Mukumu Girls' student dies days after hundreds hospitalised

The entrance of Mukumu Girls High School in Kakamega

Photo credit: File | Nation Media Group.

A student of Sacred Heart Mukumu Girls' High School in Kakamega County has died days after 246 learners were hospitalised with vomiting, diarrhoea and dizziness.

The school's board of management chairman, Dr Josphat Kaswira, confirmed the death but did not give further details, saying the matter was being discussed first.

“We are currently discussing the matter and will be issuing further details after we are through with the meeting,” he told the Nation.

Sources at the school told the Nation that the student had been sent home to seek treatment after she fell ill, but that her condition worsened, leading to the death.

The initial number of students who were admitted with those symptoms was 124, but this more than doubled, with some of them also complaining of fatigue and breathlessness.

Following the disease outbreak last Tuesday, the students were taken to the Kakamega County General Teaching & Referral Hospital and the St Elizabeth Mukumu Hospital. As of Saturday, 28 students remained in hospital, the rest having been treated and discharged.

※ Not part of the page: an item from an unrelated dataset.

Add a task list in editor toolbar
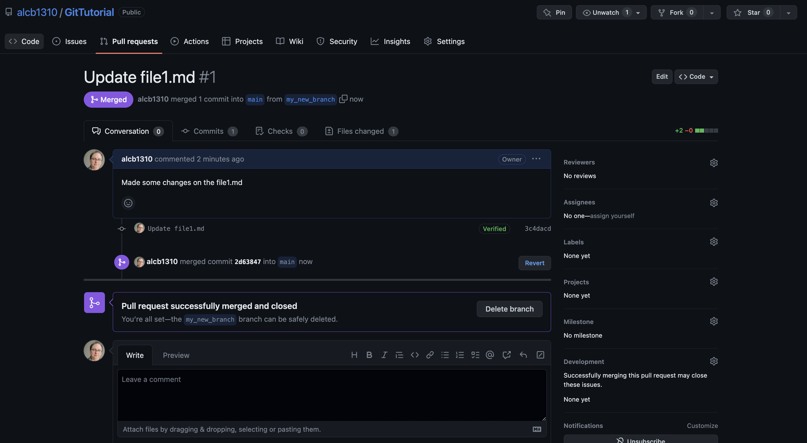click(475, 355)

Initial findings by medics at the general hospital indicated the learners may have suffered food or water poisoning. Samples were collected and sent to the Kenya Medical Research Institute (Kemri) for analysis.

Dr Kwasira said the school would implement corrective measures after receiving Kemri’s report.

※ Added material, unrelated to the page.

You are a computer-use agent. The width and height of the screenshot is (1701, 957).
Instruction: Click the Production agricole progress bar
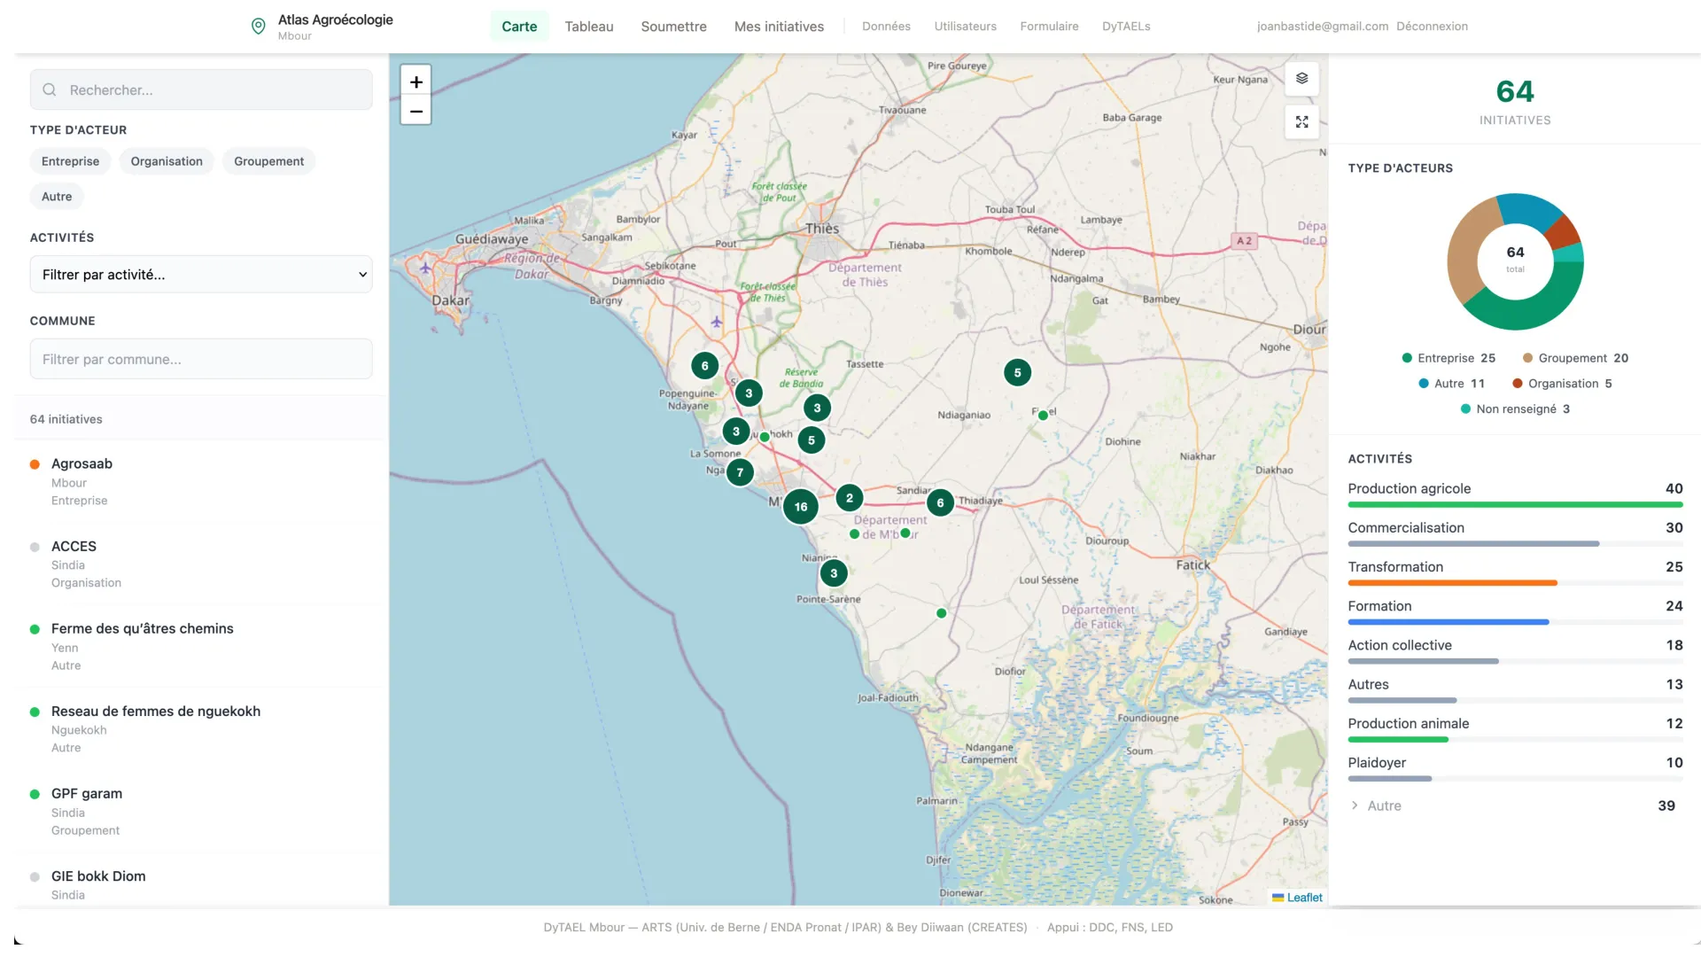[1515, 504]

He added that the school had 2,018 students but 400 were yet to report back after the half term break.

Last Friday, Kakamega Senator Boni Khalwale visited the school and asked the Ministry of Health to close it to avert a health crisis.

Senator Khalwale described the situation at the school as dire, saying urgent measures should be taken to address the underlying cause of the sickness.

“There are 20 new cases of students being admitted to hospital, presenting the same symptoms. This is a serious matter that must be addressed,” he said then.

“It is sad that more than 200 girls are affected. This calls for the attention of all leaders in the county. I propose that the principal is assisted by the Ministry of Education in closing the school because the lives of students are in danger.”

He spoke after public health officials conducted tests and inspected the school.

Shinyalu MP Frederick Ikana dismissed the call by Senator Khalwale, saying closing the school would would affect academic performance

“There are procedures which must be followed before the school is closed. The mandate lies with the Ministry of Education. I appeal for calm and ask people to stop speculating about the situation. We wish those undergoing treatment a quick recovery,” he said.

Mr Ikana said that once Kemri issues its report, measures will be taken to improve conditions at the school, which has suffered similar cases in the past.

Last May, 28 students from the school were hospitalised with fever and diarrhoea.

And in July the same year, two students from the school died while receiving treatment for a suspected malaria attack. Ministry of Health officials were sent to the school to investigate the causes of deaths linked to a malaria outbreak.